Carlos Rangel, o arquiteto visionário que revitalizou o espaço da Vila do Largo.

Carlos Rangel, o arquiteto visionário que revitalizou o espaço da Vila do Largo.

Se hoje o lugar é um endereço conhecido dos criativos e empreendedores da cidade, o mérito é do arquiteto Carlos Rangel, 64, que lá atrás, em 2002, arrematou uma vila totalmente deteriorada e, aos poucos, revitalizou o espaço e lhe deu nova vida.

À medida que a reforma das unidades era concluída, ele ia vendendo as casas (ainda há três disponíveis). O conjunto degradado foi comprado por 750 mil reais há 14 anos e, após o restauro, um único imóvel na Vila está avaliado em cerca de 900 mil reais. Ao longo dos anos em que as Casas de Ofício Vila do Largo (esse é o nome oficial do conjunto) foram tomando forma, Rangel (é assim que todos conhecem Carlos) tocou em paralelo projetos arquitetônicos, como reformas e construções de imóveis, – como, aliás, faz até hoje.

Quando adquiriu a Vila, Rangel sabia que teria uma longa jornada para reestruturá-la. Ele chegou a procurar linhas de crédito para financiar as obras, mas não obteve sucesso. Após algumas tentativas, acabou desistindo de conseguir dinheiro dessa forma, pois sabia que o projeto era arriscado demais aos olhos dos investidores tradicionais.

ELE TINHA UM SONHO — E NÃO TINHA PRESSA

Sem alarde, ele iniciou a reforma da primeira unidade com recursos próprios, até que apareceu o primeiro comprador. O valor da venda foi usado para cobrir os gastos com aquela unidade e iniciar a reforma da próxima, e assim sucessivamente:

“O próprio negócio gera o recurso para sua execução. Isso é o empreendedorismo”

No modelo de Rangel, só há obra se houver comprador. Por isso, elas avançam num ritmo bem mais lento que o usual: começaram em 2008 e até hoje não estão concluídas. Faltam as lojas frontais e duas casas que estão quase prontas, mas precisam do investimento do comprador para que sejam finalizadas.

Hoje, ele tem estas duas casas incompletas, outras três prontas (que estão à venda), além das lojas na parte externa do terreno. Enquanto não aparece um comprador, aluga as unidades reformadas no sistema de coworking. Cada uma comporta até 15 estações de trabalho, e uma vaga custa cerca de 750 reais por mês.

A fachada exterior da Vila tem duas grandes lojas, de quatro pavimentos cada e interligadas entre si. Ele quer fazer delas uma escola de empreendedorismo com três salas de reunião, duas salas de aula, 104 estações de trabalho e auditório para 94 pessoas. As obras estão adiantadas e o primeiro curso deverá acontecer já no segundo semestre deste ano.
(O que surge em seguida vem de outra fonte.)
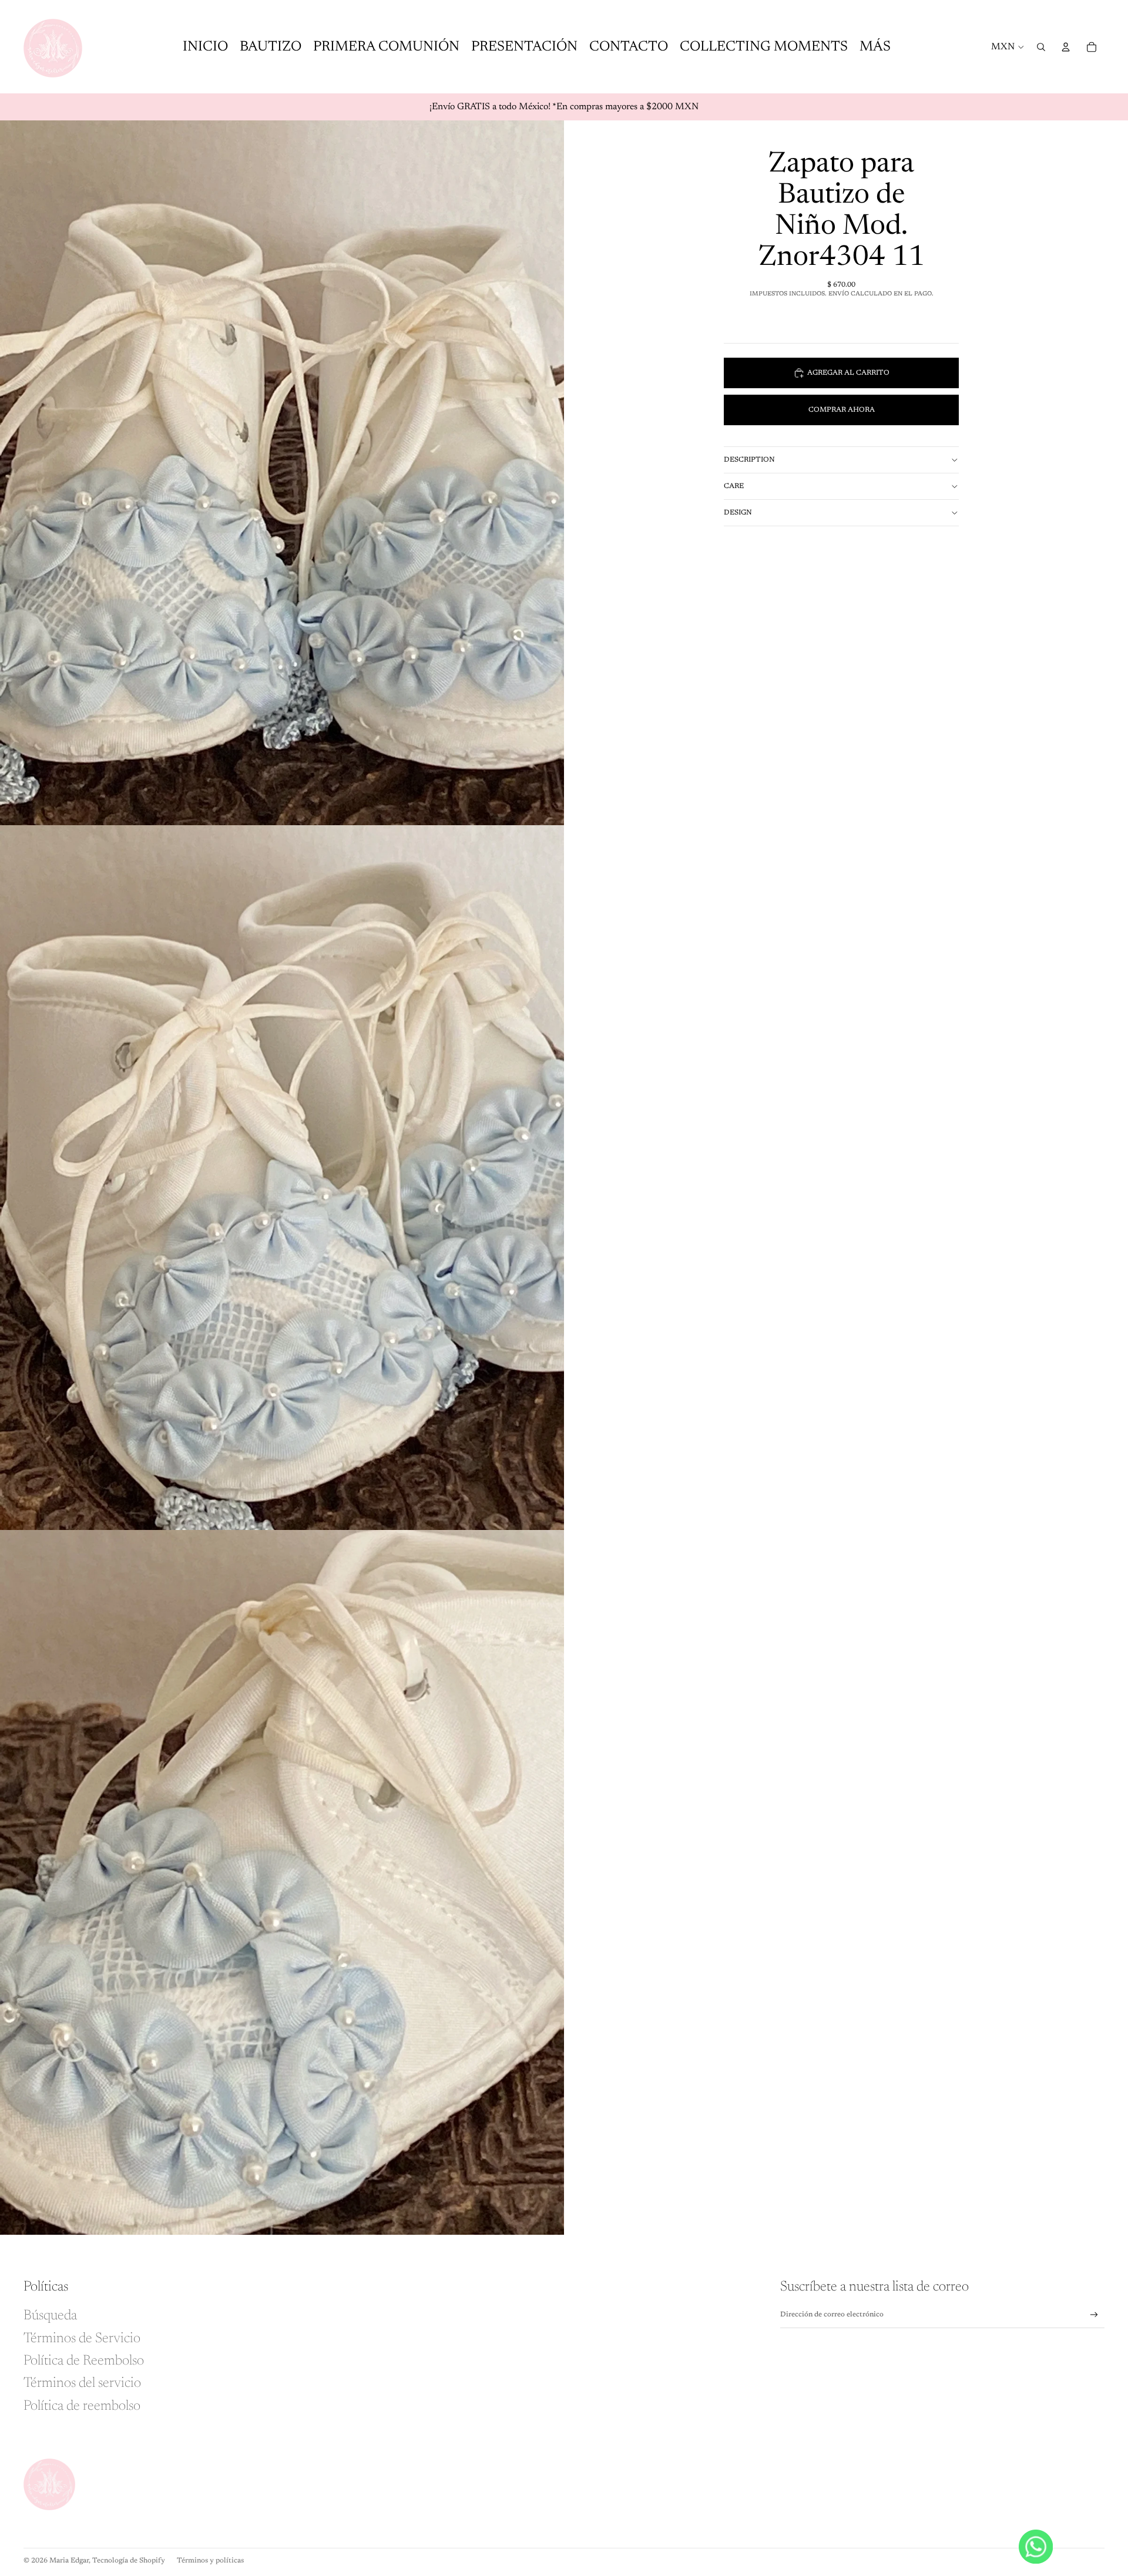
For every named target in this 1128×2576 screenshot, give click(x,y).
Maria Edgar (69, 2560)
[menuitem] (875, 47)
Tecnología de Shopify (128, 2560)
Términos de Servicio (82, 2339)
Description (749, 459)
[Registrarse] (1094, 2315)
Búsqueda (50, 2316)
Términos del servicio (82, 2383)
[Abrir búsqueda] (1041, 47)
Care (734, 486)
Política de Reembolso (84, 2361)
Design (738, 512)
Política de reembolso (82, 2406)
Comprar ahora (841, 409)
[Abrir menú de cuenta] (1066, 47)
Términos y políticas (210, 2560)
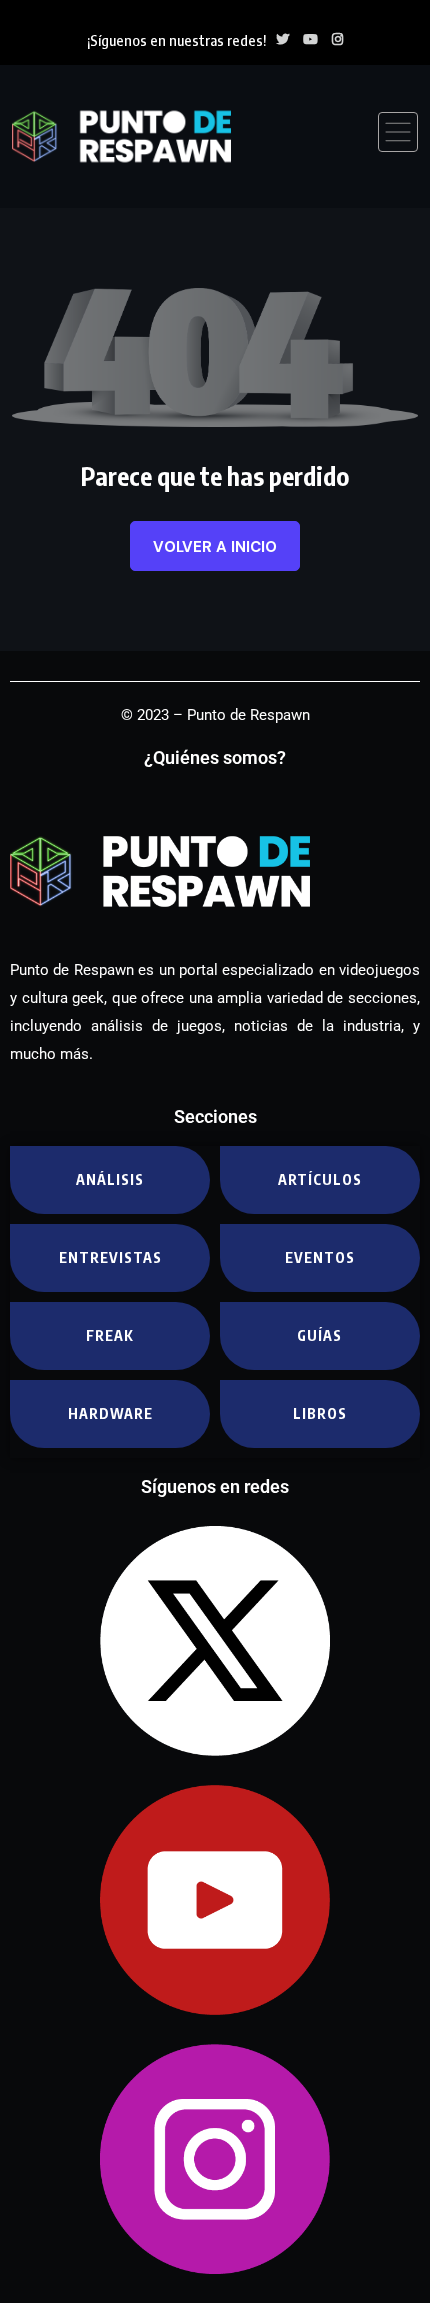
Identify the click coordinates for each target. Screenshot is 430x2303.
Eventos (320, 1257)
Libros (320, 1413)
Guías (319, 1335)
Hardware (110, 1413)
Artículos (320, 1179)
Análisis (110, 1179)
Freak (110, 1335)
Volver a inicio (215, 547)
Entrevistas (110, 1257)
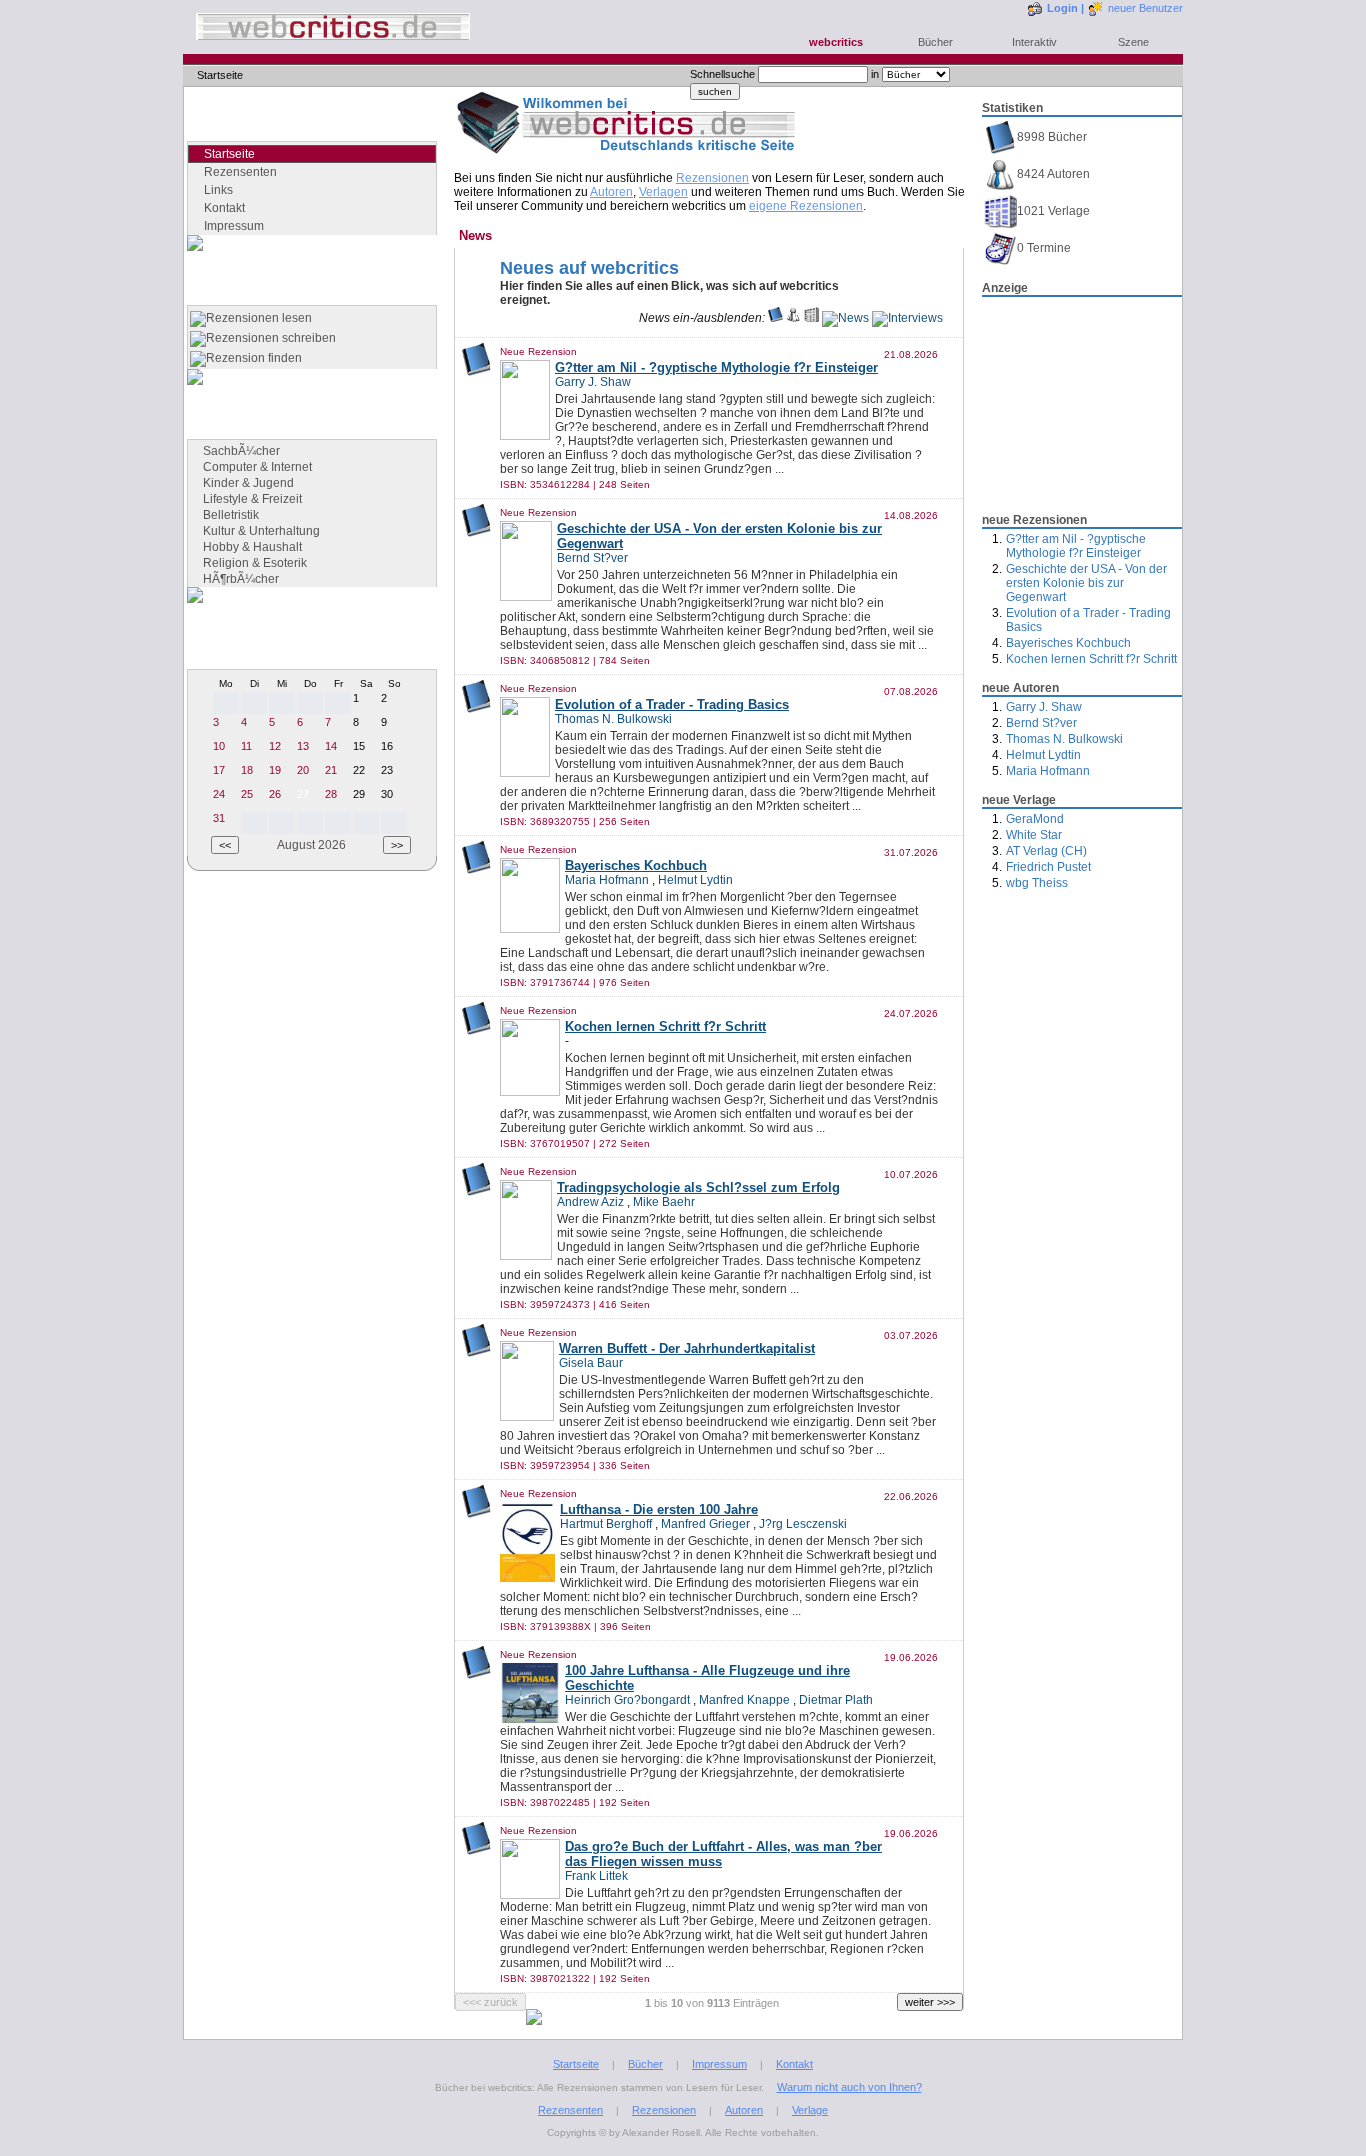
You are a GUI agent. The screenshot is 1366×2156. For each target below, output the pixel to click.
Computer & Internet (257, 467)
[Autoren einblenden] (793, 318)
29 (359, 794)
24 (219, 794)
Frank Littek (596, 1876)
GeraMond (1035, 819)
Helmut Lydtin (1043, 755)
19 (275, 770)
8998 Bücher (1052, 137)
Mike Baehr (664, 1202)
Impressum (234, 226)
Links (218, 190)
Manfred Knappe (744, 1700)
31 (219, 818)
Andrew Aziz (590, 1202)
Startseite (576, 2064)
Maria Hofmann (1048, 771)
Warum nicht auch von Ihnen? (849, 2087)
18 (247, 770)
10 (219, 746)
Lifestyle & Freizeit (252, 499)
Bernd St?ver (1041, 723)
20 (303, 770)
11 (246, 746)
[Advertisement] (1082, 399)
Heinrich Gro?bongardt (627, 1700)
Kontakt (224, 208)
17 (219, 770)
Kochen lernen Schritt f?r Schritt (1091, 659)
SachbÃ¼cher (241, 451)
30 (387, 794)
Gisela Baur (591, 1363)
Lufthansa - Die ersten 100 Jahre (659, 1509)
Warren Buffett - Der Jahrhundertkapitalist (687, 1348)
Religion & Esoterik (255, 563)
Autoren (611, 192)
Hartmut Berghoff (606, 1524)
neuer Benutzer (1145, 8)
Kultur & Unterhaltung (261, 531)
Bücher (935, 42)
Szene (1133, 42)
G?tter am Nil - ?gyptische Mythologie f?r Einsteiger (1076, 546)
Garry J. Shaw (1044, 707)
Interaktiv (1034, 42)
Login (1062, 8)
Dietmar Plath (836, 1700)
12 (275, 746)
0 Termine (1044, 248)
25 (247, 794)
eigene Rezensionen (806, 206)
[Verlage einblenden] (811, 318)
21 (331, 770)
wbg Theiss (1037, 883)
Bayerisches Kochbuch (1068, 643)
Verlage (810, 2110)
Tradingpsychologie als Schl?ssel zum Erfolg (698, 1187)
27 (303, 794)
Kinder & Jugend (248, 483)
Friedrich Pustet (1048, 867)
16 (387, 746)
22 (359, 770)
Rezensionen (712, 178)
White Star (1034, 835)
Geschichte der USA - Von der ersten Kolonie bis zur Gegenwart (1086, 583)
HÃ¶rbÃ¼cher (241, 579)
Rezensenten (240, 172)
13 (303, 746)
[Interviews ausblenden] (907, 318)
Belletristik (231, 515)
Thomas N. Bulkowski (1064, 739)
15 (359, 746)
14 (331, 746)
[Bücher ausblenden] (775, 318)
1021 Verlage (1053, 211)
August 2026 (311, 845)
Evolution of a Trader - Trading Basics (672, 704)
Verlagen (663, 192)
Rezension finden (254, 358)
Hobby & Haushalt (252, 547)
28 (331, 794)
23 (387, 770)
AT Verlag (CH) (1046, 851)
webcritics (836, 42)
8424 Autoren (1053, 174)
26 (275, 794)
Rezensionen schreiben (271, 338)
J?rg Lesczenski (803, 1524)
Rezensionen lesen (259, 318)
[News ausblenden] (845, 318)
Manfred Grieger (705, 1524)
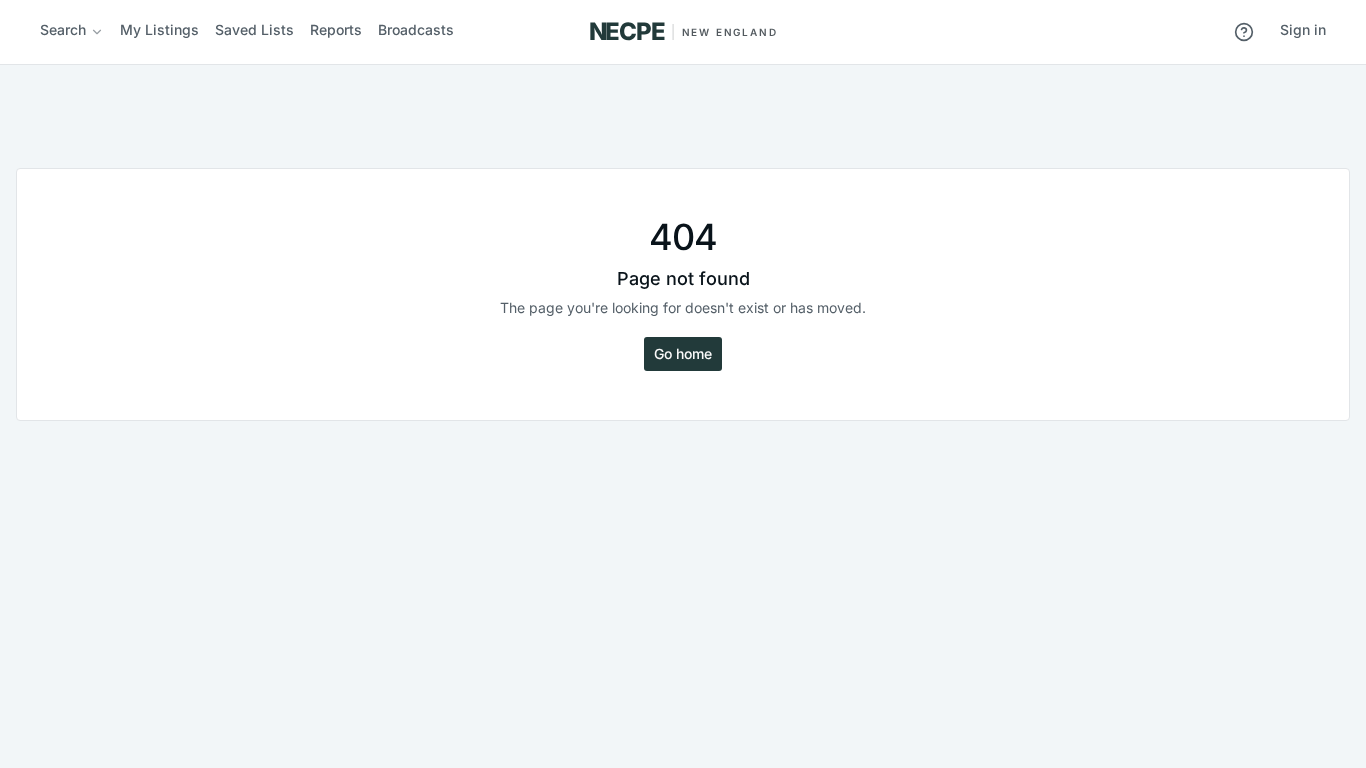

Apesar de já ter vendido boa parte das casas e do rendimento com o aluguel de estações de trabalho, Rangel afirma que o lucro de seu empreendimento está nas unidades que ainda não vendeu pois, até, hoje, toda a receita obtida foi reinvestida no negócio. Ele fala a respeito:

“O retorno do investimento só vem no final. No empreendedorismo, você não pode pensar em lucro, tem que reinvestir para que aquilo cresça”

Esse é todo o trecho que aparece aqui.